- Poster art
- Directed by: Jeff Broadstreet
- Screenplay by: Robert Valding
- Based on: Night of the Living Dead by George A. Romero John A. Russo
- Produced by: Jeff Broadstreet
- Starring: Brianna Brown Joshua Desroches Johanna Black Greg Travis Sid Haig
- Cinematography: Andrew Parke
- Edited by: Robert Valding
- Music by: Jason Brandt
- Distributed by: Lux Digital Pictures
- Release date: November 10, 2006;
- Running time: 80 minutes
- Country: United States
- Language: English
- Budget: $750,000
- Box office: $1,553,837

= Night of the Living Dead 3D =

Night of the Living Dead 3D or Night of the Living DE3D is a 2006 horror film made in 3D. It is the second remake of the 1968 horror film Night of the Living Dead. The first remake was released in 1990 and was directed by Tom Savini from a revised screenplay by George A. Romero. Unlike the first remake, no one involved with the original is involved with this version.
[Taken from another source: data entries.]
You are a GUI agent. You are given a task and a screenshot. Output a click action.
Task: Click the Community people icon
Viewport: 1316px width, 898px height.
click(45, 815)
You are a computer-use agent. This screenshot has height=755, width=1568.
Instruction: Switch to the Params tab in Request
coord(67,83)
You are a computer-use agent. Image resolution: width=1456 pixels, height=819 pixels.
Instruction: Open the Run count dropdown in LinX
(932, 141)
The original film was never properly copyrighted, and so it has fallen into the public domain, making this remake possible with no permission from the original's creators (the original movie can actually be seen playing on TV in this version).
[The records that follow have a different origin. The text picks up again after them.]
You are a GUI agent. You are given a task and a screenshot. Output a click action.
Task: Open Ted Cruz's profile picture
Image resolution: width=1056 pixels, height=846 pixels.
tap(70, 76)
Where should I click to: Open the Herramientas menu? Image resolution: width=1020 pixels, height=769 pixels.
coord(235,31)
It was released on DVD on October 9, 2007, in two separate versions, the original 3D format which includes four pairs of anaglyph (red/blue) 3D glasses, and a 2D version that does not require nor include any 3D glasses.

==Plot==
In this latest interpretation, the characters Barb and her brother Johnny arrive late for their aunt's funeral and find the cemetery overrun with zombies. After Johnny abandons her, Barb flees the cemetery and is rescued by Ben, a local college student. The two seek refuge in the nearby farmhouse of the Cooper family (Henry and Hellie Cooper, Henry's daughter and Hellie's stepdaughter Karen, farmhand Owen, and farmhand Tom and his girlfriend Judy), and attempt to live through the night along with other survivors, including the pyrophobic mortician, Gerald Tovar Jr.
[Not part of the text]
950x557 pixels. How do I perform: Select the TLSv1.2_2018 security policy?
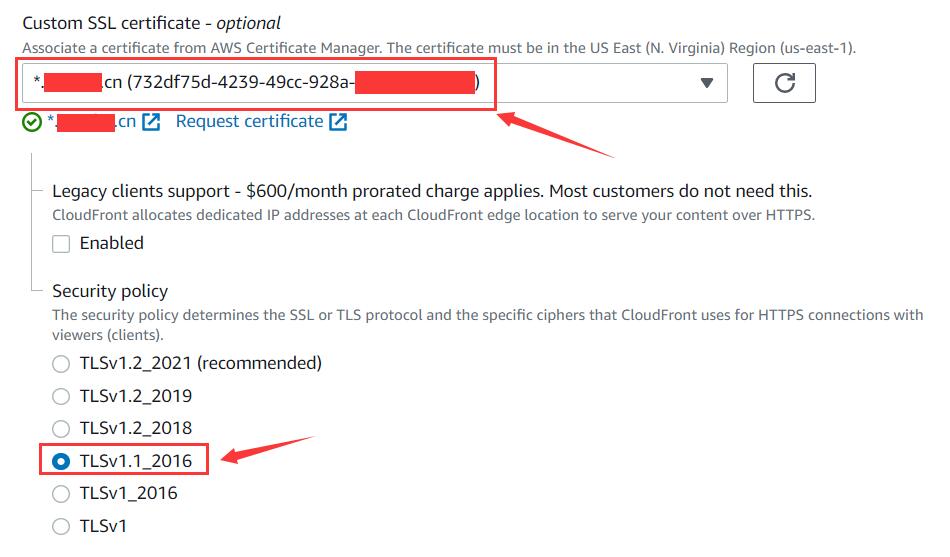pos(62,428)
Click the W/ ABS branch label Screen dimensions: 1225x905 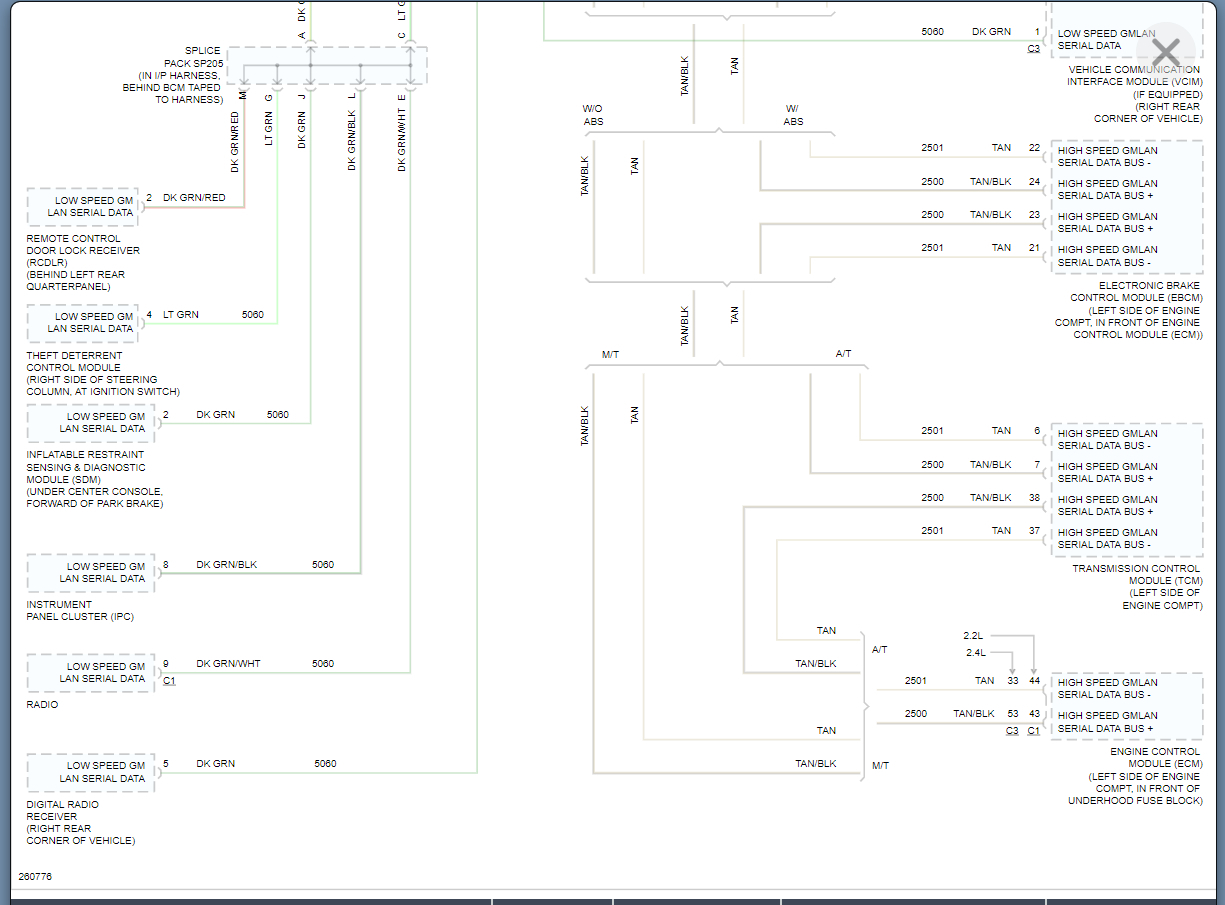tap(792, 115)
As Barb and Ben attempt to convince the Cooper family that the zombies are heading to the house, Tom and Judy are attacked while having sex in the barn. After hearing Judy's screams, Barb and the rest of the household attempt to save her, but they are too late. After recovering Henry's guns from his safe, they begin to look for a missing Karen, she is later found by her mother as an undead. Henry blocks Ben from shooting her, but Karen bites her father in the neck and is promptly shot by Ben. Tovar arrives fighting through the dead with a shovel.

Owen finally succumbs to a zombie bite and becomes undead. While attempting to eat Ben, Owen is killed by Tovar. Barb and Ben leave with Tovar to what they believe is safety, while Henry and Hellie barricade themselves upstairs. Distraught over the death of their child and the impending reanimation of Henry, they decide to commit suicide.

After reaching his car, Tovar knocks Ben out and loads him into the trunk of his car. He chases Barb back to his house and reveals that he was the one who brought the dead back to life, even so much as bringing his own father back and feeding him with his own blood. Barb sets the reanimated corpse of Tovar's father on fire, with Tovar unable to prevent his father from getting consumed. Barb flees to Tovar's car, but Tovar catches her, knocks her out, and brings her back to the mortuary along with Ben. Ultimately, Tovar plans to have Barb reborn as a zombie, but while handling Barb, Tovar doesn't notice a group of zombies behind him; Barb shoves him into them and rushes back to the car, where she locks herself inside until Ben retrieves her.

Barb and Ben escape and lock the other zombies in the garage. Ben realizes that he has been impaled by a tire iron, but is apparently unharmed; moments later, he transforms into a zombie. Barb uses her last bullet to kill him, just before the zombies break through the gate and encroach on her.

==Cast==
- Brianna Brown as Barb
- Joshua DesRoces as Ben
- Sid Haig as Gerald Tovar Jr.
- Greg Travis as Henry Cooper
- Johanna Black as Hellie Cooper
- Adam Chambers as Owen
- Ken Ward as Johnny
- Alynia Phillips as Karen Cooper
- Max Williams as Tom
- Cristin Michele as Judy

==Critical reception==
The film received poor reviews with Rotten Tomatoes showing an 18% rating and Metacritic describing reviews as "generally unfavorable." Justin Chang of Variety said the film "feels like a cynical attempt to cash in on a classic." Steve Barton of Dread Central said of the film "Failing as both a homage and a gimmick, Night of the Living Dead 3D only succeeds in taking us to new dimensions of boredom" and gave it one and a half stars.

==Prequel==
A prequel, titled Night of the Living Dead 3D: Re-Animation, was released in 2012 starring Andrew Divoff, Jeffrey Combs, Denice Duff and directed by Jeff Broadstreet.

==Soundtrack==
The end credits theme is entitled Control which is part of Radfords album Sleepwalker which was released in 2004.